While courts seldom want to second-guess employment decisions, sometimes employers provoke that scrutiny.
That can happen, for example, when companies rely on the “old boy network” to promote from within instead of using a more formal, organized process. It’s not that you can never use an informal process. It’s just that if you do, you have to make sure you actually consider everyone who has expressed an interest in the job.
Recent case: Nicholas Licausi, who was a senior director at Symantec, was 65 years old when his position was terminated. Symantec said the reason was a reduction in force, but Licausi said it was age discrimination.
He sued, alleging that another, younger employee had been picked for a promotion during the reorganization that accompanied the reduction in force.
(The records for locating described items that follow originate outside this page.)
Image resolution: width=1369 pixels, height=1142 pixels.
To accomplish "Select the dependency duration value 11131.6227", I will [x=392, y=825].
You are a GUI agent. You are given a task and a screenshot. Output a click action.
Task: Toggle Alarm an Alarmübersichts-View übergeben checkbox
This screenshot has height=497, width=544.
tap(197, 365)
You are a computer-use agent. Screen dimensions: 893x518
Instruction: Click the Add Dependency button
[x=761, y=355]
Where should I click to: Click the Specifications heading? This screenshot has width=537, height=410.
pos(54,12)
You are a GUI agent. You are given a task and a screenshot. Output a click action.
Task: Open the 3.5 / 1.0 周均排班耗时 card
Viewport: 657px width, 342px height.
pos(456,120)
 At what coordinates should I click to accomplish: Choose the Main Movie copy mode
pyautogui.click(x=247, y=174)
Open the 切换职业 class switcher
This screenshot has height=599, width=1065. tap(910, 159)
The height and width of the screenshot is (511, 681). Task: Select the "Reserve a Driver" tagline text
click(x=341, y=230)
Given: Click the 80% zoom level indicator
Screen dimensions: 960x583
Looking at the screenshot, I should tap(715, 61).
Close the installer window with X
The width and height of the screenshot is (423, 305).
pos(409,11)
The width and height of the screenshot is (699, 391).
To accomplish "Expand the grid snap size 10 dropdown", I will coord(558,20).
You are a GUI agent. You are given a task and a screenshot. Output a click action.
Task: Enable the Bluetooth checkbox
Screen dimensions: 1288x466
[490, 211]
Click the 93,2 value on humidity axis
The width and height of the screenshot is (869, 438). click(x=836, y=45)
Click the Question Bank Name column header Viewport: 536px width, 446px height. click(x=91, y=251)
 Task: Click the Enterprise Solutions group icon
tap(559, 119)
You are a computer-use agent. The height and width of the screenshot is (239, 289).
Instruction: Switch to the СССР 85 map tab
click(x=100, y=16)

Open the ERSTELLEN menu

The company said that its managers had selected the most qualified person for the promotion and that the decision process had been a fast one because the manager in charge of the reduction in force had a very short time frame in which to make many cost-reduction decisions. Symantec didn’t post the position, but relied on the manager’s informal assessment of the best candidate.
Licausi pointed out that he had told the manager he was interested in promotion opportunities. He argued that since the job wasn’t posted, his expressed interest was the same as an application. He said the company had to justify its decision by showing that it had legitimate, nondiscriminatory reasons for picking the employee it did.
Fortunately for the company, the court ultimately concluded that Symantec had not discriminated because it had good reasons for picking the candidate it selected. (Licausi v. Symantec, No. 08-60544, SD FL, 2009)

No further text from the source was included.